A, Sagittal T2-weighted MR image shows diffuse edema and mild expansion of the thoracic cord from T6 to T12. Extensive vascular flow voids are seen intradurally behind the spinal cord, suggesting a DAVF. B, Selective right T5 intercostal artery DSA shows the DAVF as it drains into a perimedullary vein (arrow). The arrowhead indicates a prominent retrolaminar muscular branch. C, Nonsubtracted film shows the distal position of the 4F catheter in the right T5 intercostal artery after the exchange procedure (arrowhead) and the selective position of a Prowler 10 microcatheter in the dural branch feeding the fistula (arrow). D, Superselective DSA through the microcatheter shows a bimetameric supply to the fistula from the right T5 (arrowhead) and T6 (solid arrow) dural branches. The dotted arrow marks the fistulous point. E, Nonsubtracted x-ray shows the glue cast reaching the draining perimedullary vein (arrow). F, Selective right T5 segmental artery DSA confirms disconnection of the dural AVF.
Discussion
Embolization of spinal DAVFs and AVMs can be difficult because of tortuosity and the small diameter of the feeder and distal location of the fistula site. A meta-analysis found that only approximately 46% of patients who underwent embolization were successfully treated.1 Oran et al2 used a triple-axial technique (a guiding catheter inside a long vascular sheath) to improve the proximal stiffness and enhance the push ability of the microcatheter; however, this technique required the use of a 7F vascular sheath. Touho et al3 described successful endovascular treatment of a spinal DAVF at the L5-S1 level by using a thin-walled nontapered 4F catheter (Glidecath II, Terumo) and Tracker-18 microcatheter (Target Therapeutics). This fistula was fed from dural branches of the internal iliac artery and therefore likely had anatomy that favored catheter stability. The advantages of our exchange technique are that it is compatible with a short 5F femoral sheath, that it allows guiding-catheter stability in segmental arteries arising from the aorta, and that it enables distal safe placement of a 4F guiding catheter in small segmental arteries close to the origin of the radicular or dural arteries feeding a vascular spinal lesion.
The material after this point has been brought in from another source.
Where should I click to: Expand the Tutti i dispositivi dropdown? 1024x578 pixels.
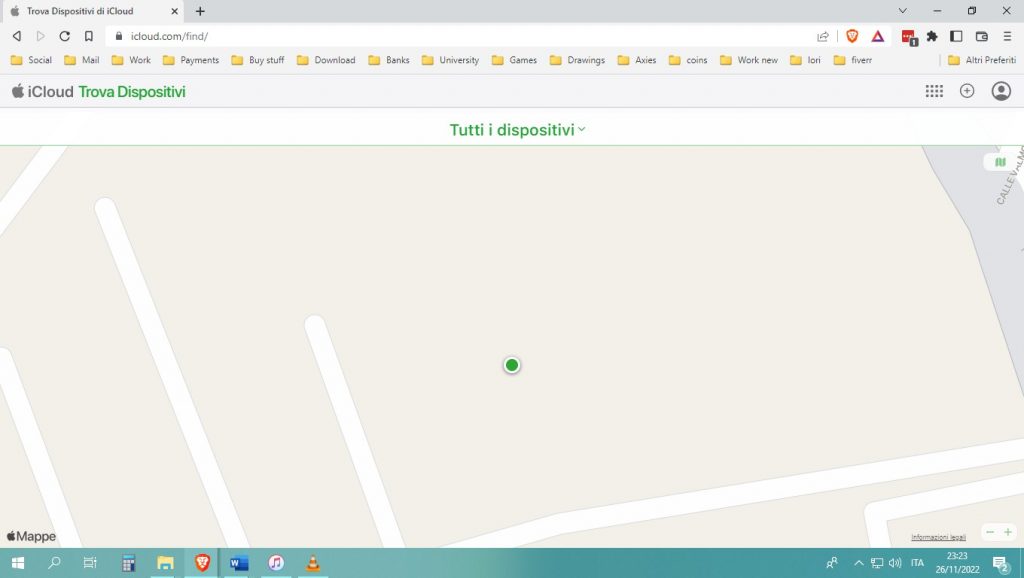[517, 130]
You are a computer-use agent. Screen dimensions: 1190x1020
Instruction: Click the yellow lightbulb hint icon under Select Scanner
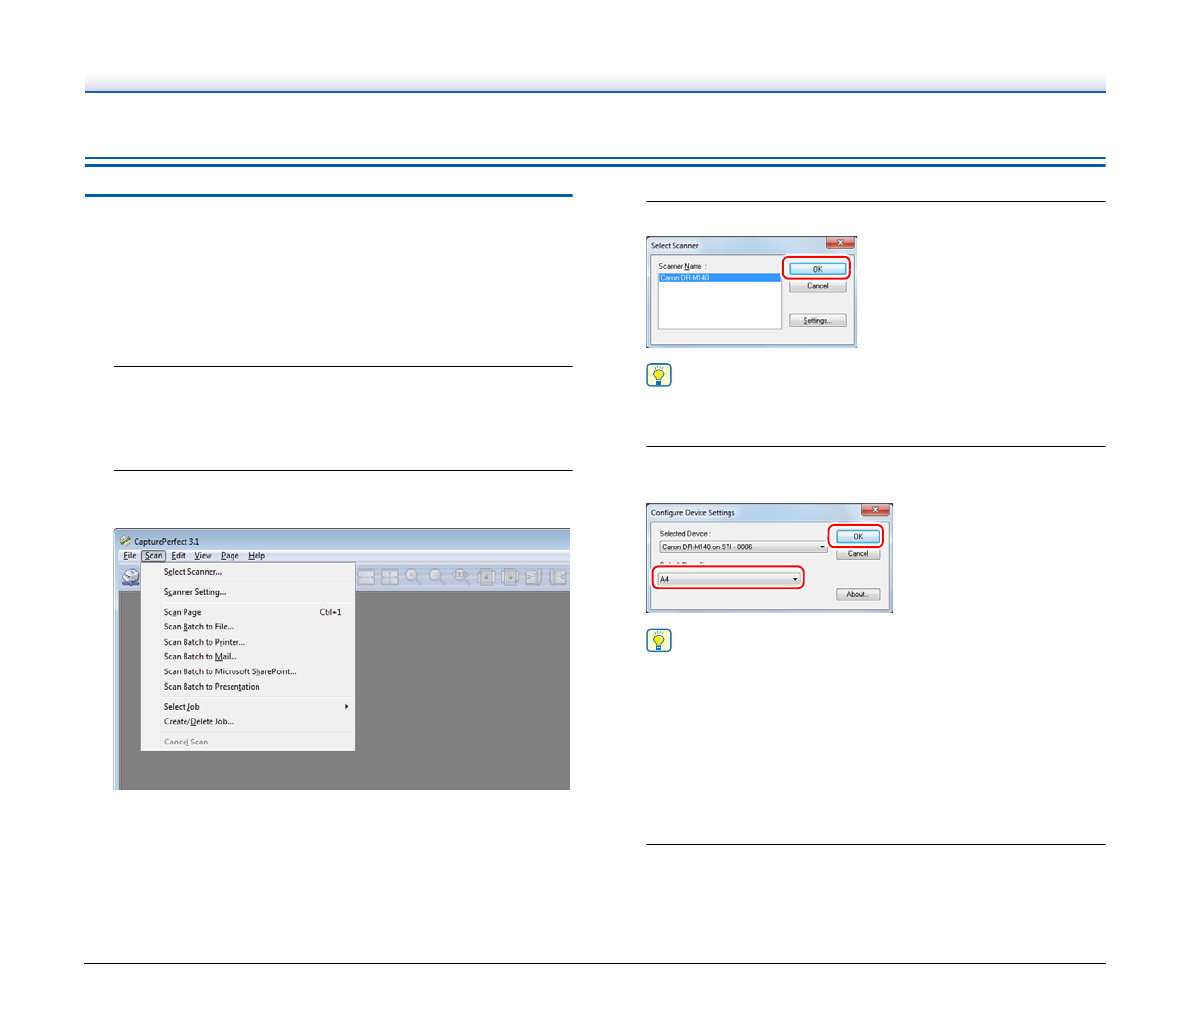(659, 375)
We have bench-tested the 4F Berenstein II catheter and found it large enough to accommodate the Magic catheter range (proximal/distal outer diameter [OD]: 2.7F/1.2–1.8F) and the Prowler catheter range: Prowler 10, 14, and the larger Prowler Plus (proximal/distal OD: 2.9F/2.3F). It likely will accept other microcatheters with a proximal OD of 2.9F or smaller. Its simple shape necessitates selective catheterization of the orifice of the segmental artery by using specialized spinal angiographic catheters. Its inner diameter is not sufficient to allow the Spinnaker Elite (Boston Scientific) catheters (proximal/distal OD: 3.0F/1.8F or 1.5F) to pass without friction. A 5F guide should be used if these specific flow-directed catheters are required. This exchange technique may allow patients to the receive endovascular treatment that would not be feasible with standard catheters used for spinal angiography.
- Received November 29, 2006.
- Accepted after revision November 30, 2006.